As to used vs new drives and invaluable data, any drive becomes a used drive as soon as it’s put to use. And, if I recall correctly, “new” drives have a higher failure rate than post infancy drives.

Further, you can get used enterprise class drives with 3 to 5 year warranties from established resellers. (diskprices.com tracks drive prices on Amazon and includes warranties in their list.)

The above, combined with RAIDz, and backups have always made buying new drives at several times the price of used drives seem foolish to me.

Example: I recently bought a lot of 3 x 12 TB Water Panther drives on eBay for $72 total each. At that price I knew that I was taking a risk, especially since they’re in a 4 x 12 TB RZ1 array. But I feel that the risk of used (with no warranty) and RZ1 combined is acceptable because that array is backed up to a 7 x 8 TB RZ2 array.

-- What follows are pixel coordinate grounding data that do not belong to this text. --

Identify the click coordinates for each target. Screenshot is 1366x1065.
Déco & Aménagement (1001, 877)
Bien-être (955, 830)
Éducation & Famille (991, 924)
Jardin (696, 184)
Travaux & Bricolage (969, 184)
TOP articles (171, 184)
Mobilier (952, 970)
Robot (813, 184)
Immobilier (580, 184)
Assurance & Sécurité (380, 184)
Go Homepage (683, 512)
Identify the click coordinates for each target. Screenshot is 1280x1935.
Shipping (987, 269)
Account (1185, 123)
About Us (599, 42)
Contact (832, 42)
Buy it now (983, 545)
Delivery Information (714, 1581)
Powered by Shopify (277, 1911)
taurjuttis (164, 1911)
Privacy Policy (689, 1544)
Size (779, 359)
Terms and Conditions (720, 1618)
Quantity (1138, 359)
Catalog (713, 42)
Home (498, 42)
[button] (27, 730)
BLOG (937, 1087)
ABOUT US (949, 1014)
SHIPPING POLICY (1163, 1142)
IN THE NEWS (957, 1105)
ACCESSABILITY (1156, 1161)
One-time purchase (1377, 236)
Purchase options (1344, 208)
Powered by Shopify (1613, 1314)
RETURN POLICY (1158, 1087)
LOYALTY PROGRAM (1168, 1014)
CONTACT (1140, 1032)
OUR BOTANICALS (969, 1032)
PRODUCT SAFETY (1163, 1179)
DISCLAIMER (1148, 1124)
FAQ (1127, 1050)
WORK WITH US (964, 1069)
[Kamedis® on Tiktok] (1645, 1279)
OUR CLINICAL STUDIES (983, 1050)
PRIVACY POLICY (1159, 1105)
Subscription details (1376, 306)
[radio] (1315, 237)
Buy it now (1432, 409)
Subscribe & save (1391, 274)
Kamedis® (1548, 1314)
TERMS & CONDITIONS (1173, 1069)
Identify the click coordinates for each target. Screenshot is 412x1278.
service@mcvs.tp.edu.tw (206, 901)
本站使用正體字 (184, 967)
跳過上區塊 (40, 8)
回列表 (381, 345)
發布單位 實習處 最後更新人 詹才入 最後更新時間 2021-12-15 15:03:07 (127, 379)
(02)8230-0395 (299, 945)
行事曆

The backup array was built from two drives that I already had and 5 additional 8 TB drives that I also bought as a lot from a surplus dealer on eBay (“fully functional and wiped clean,” no hours on reported, but a 30 day return) for $30 each.

I’d have to have 2 of the 12 TB drives and 3 of the 8 TB drives all fail close together for me to lose my data and I’m pretty sure that that is very unlikely.

So @RickNils, no, I don’t think that you made a mistake buying used, in fact I think that you did the sensible thing. (You do have a backup plan, yes?)

In conclusion, buy used, use ZFS, back up your data, keep a spare or two on hand, save money, be happy.

I don’t know why the 12 TB drives were so inexpensive other than that they are Water Panther relabels, but they’ve been working fine for several months now. I think that the 8 TB drives were even cheaper because they were NetApp low-level formatted (which the seller did not disclose). Fortunately, I was able to figure this out and they all reformatted to normal with no problems.